Cientistas desenvolvem vacina personalizada contra o câncer usando células dendríticas, mRNA tumoral e inteligência artificial para treinar o sistema imunológico.
A vacina que não previne, mas combate
O conceito pode soar paradoxal, mas a proposta é real e cada vez mais próxima da prática clínica. Em vez de impedir o surgimento da doença, essa vacina ensina o organismo a destruir o câncer que já está presente. Dessa forma, o sistema imunológico deixa de ser coadjuvante e vira o protagonista do tratamento.
A pesquisa é conduzida pela World Cancer Foundation, presidida pelo Prof. Dr. José Emílio Fehr Pereira Lopes, pós-doutor pela Harvard Medical School. Além disso, o trabalho se apoia nas bases estabelecidas pelo Prof. Dr. José Alexandre Barbuto, pioneiro nessa abordagem.
Como funciona na prática
As células dendríticas são retiradas de indivíduos saudáveis e treinadas em laboratório com informações sobre o tumor do paciente. Em seguida, retornam ao organismo com uma missão precisa: identificar e destruir as células malignas.

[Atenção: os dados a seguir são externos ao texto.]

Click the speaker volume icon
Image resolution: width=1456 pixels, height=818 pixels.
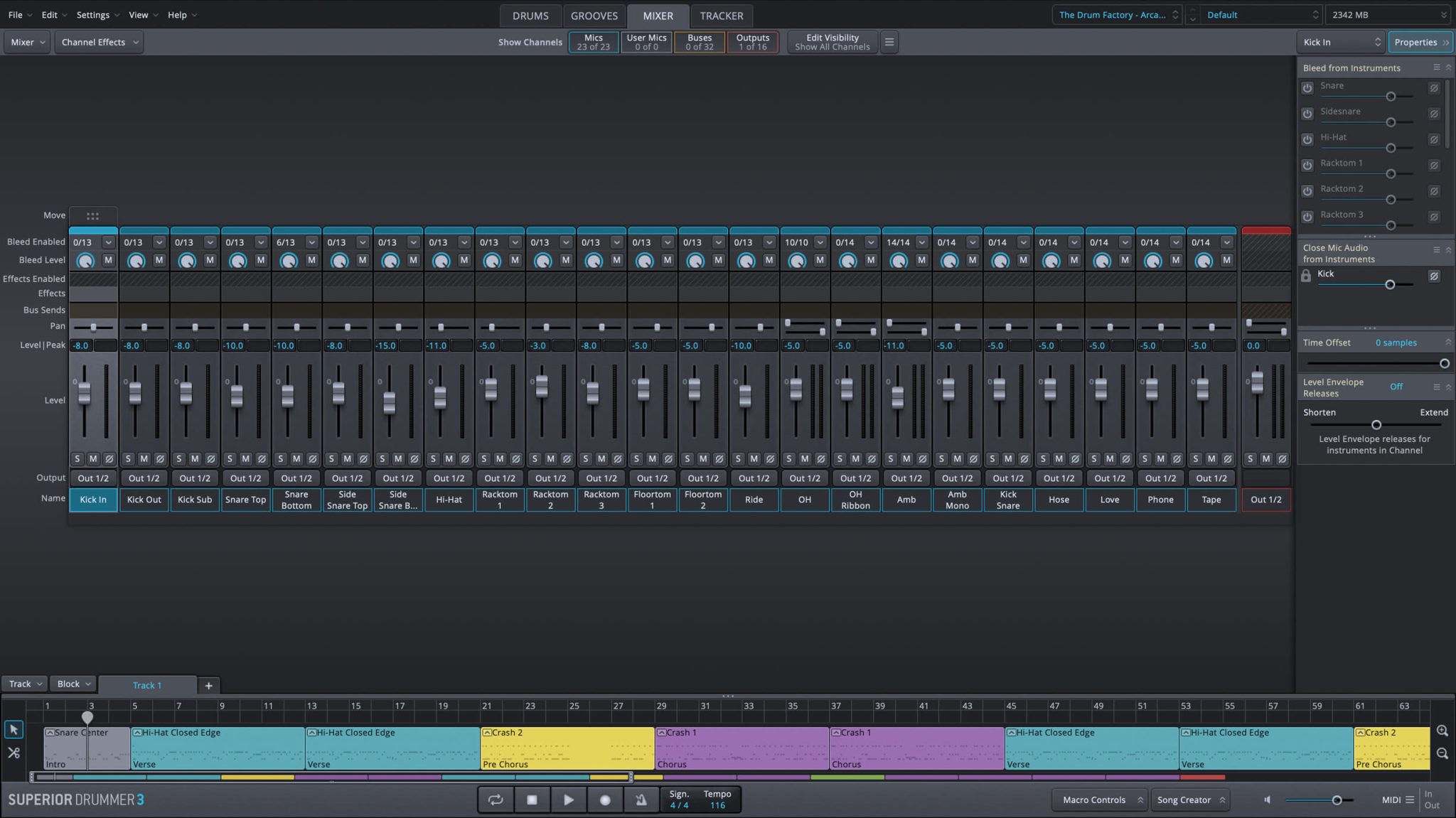coord(1267,800)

No entanto, o maior obstáculo é que o tumor aprende a se disfarçar ao longo do tempo.
Para superar isso, a equipe passou a usar o mRNA tumoral como instrução, acessando informações internas da célula cancerígena. Por outro lado, essas instruções são mais estáveis do que as características externas do tumor. Assim, a resposta imunológica se mantém eficaz por mais tempo.
Inteligência artificial entra na batalha
A etapa mais recente da pesquisa incorpora uma molécula desenvolvida com inteligência artificial, chamada de “bio nanorrobô”. A inovação é fruto da colaboração do assistente de medicina Arthur Cesar Azevedo Menezes. Dessa maneira, a molécula é ajustada às características únicas de cada paciente.
Essa estrutura age dentro das células tumorais, bloqueando os mecanismos que permitem sua adaptação. Além disso, estimula continuamente o sistema imunológico, mantendo o organismo em estado de alerta permanente. Por fim, o tumor não apenas é atacado, mas também perde a capacidade de se esconder.